Lacey Act amendments regarding injurious species are included in a report from the House Select Committee on the Strategic Competition Between the United States and the Chinese Communist Party.
Lacey Act amendments regarding injurious species are included in a report (read it at https://usark.org/wp-content/uploads/2023/12/23-reset-prevent-rebuild-report-with-lacey.pdf) from the House Select Committee on the Strategic Competition Between the United States and the Chinese Communist Party. It is titled, Reset, Prevent, Build: A Strategy to Win America’s Economic Competition with the Chinese Communist Party. This is not exactly the title of a document where these Lacey Act amendments would be expected and the inclusion is not germane to the report’s purpose regarding U.S.-China trade issues. NOTE: This is not newly proposed legislation, at this time. It is a policy recommendation from this Committee.
As it reads, the suggestion from this Committee is to amend the Lacey Act to:
- Create an import white list that bans “new species” from importation unless decided to not be invasive by DOI/FWS;
- Create a new designation that allows a three-year emergency ban on the importation of invasive and injurious wildlife;
- Require DOI to review “invasive species” from China and restrict/ban as DOI sees fit;
- NOTE:It does not specifically mention an interstate transportation ban of injurious species but this is just a suggested guideline from this Committee.
Below are the relevant snippets from the report:
On page 49 (PRC = People’s Republic of China):
- Amend the Lacey Act to allow for up to a three-year emergency ban on the importation of invasive and injurious wildlife from foreign countries that poses imminent threats to human health and a ban of new species imports until they are found to not be invasive in the United States. Require the Department of Interior to review within 180 days of the passage of the amendment the status of invasive species originating from the PRC, and if necessary, impose further restrictions.

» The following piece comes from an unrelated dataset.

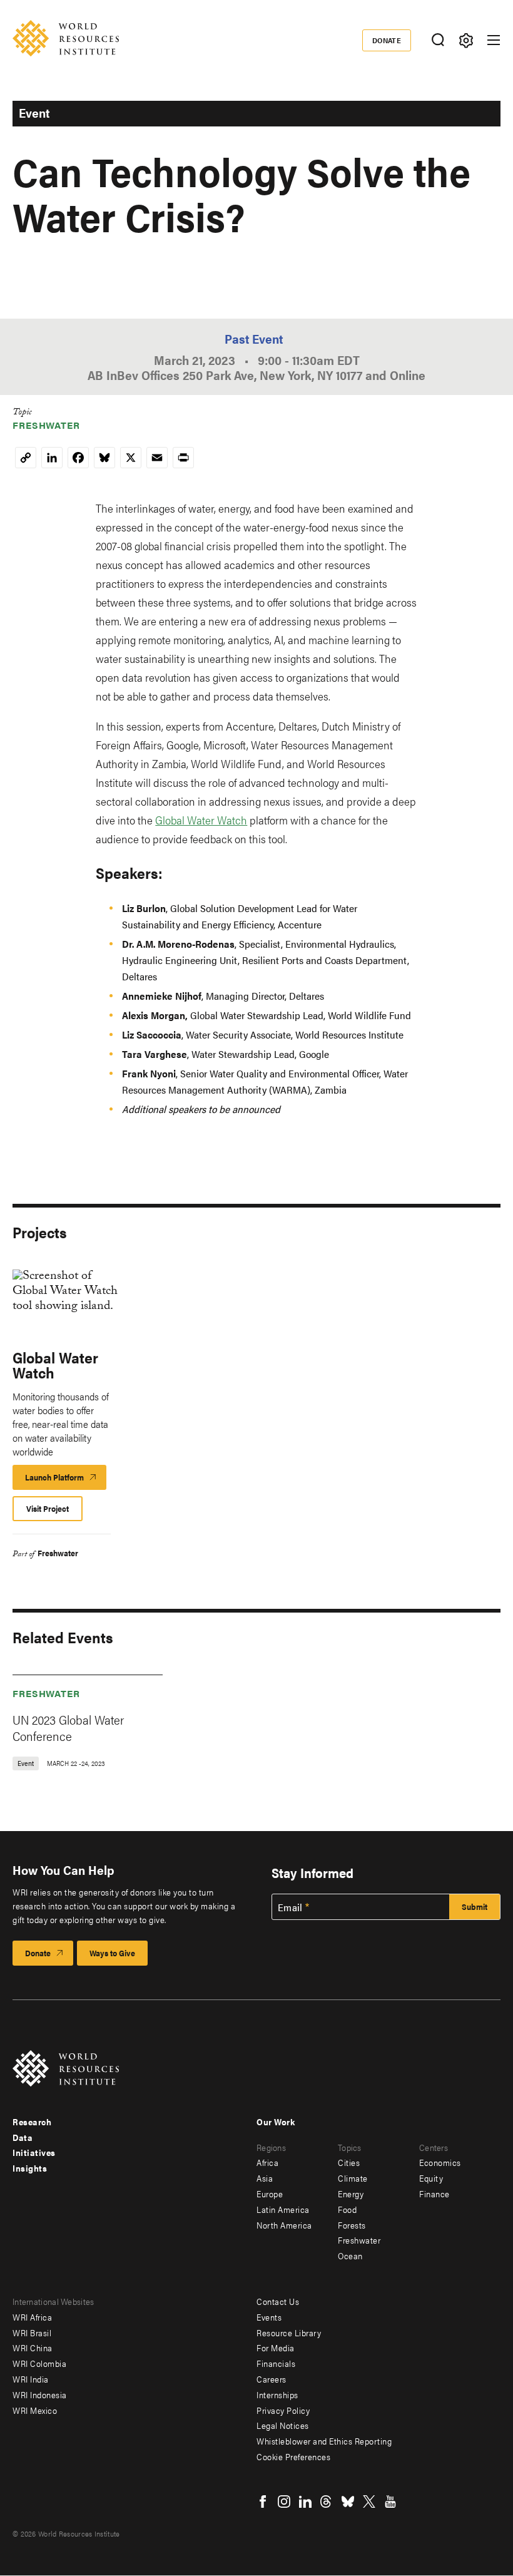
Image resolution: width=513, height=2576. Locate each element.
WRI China (33, 2347)
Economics (440, 2162)
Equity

It is included in the section:
Key Finding: The United States’ dependence on the People’s Republic of China for pharmaceutical and medical device supply chains poses a distinct national security risk.
Stated justification (of which the Lacey Act amendments are not relevant)
: Stated The PRC holds a dominant global market position in the production of active pharmaceutical ingredients (APIs) and other precursor chemicals that feed into life-saving pharmaceutical goods used extensively in the United States. Three of the four factories that make commonly used penicillin, for example, are located in the PRC, and India, one of the two largest pharmaceutical suppliers to the United States, sources nearly 70 percent of its APIs from the PRC.
Generic drugs, which account for over 80 percent of prescriptions in the United States, have the largest dependence on the PRC. The PRC has also secured a dominant position in the value chains for medical goods, devices, and equipment. The United States’ heavy reliance on the PRC for these goods is deeply concerning in light of contamination and other safety risks and Beijing’s past actions to restrict exports of personal protective equipment, test kits, and other medical equipment during the Covid-19 pandemic. If the CCP were to weaponize the U.S. dependence on the PRC for pharmaceutical supply chains, it would have a serious impact on the health of U.S. consumers.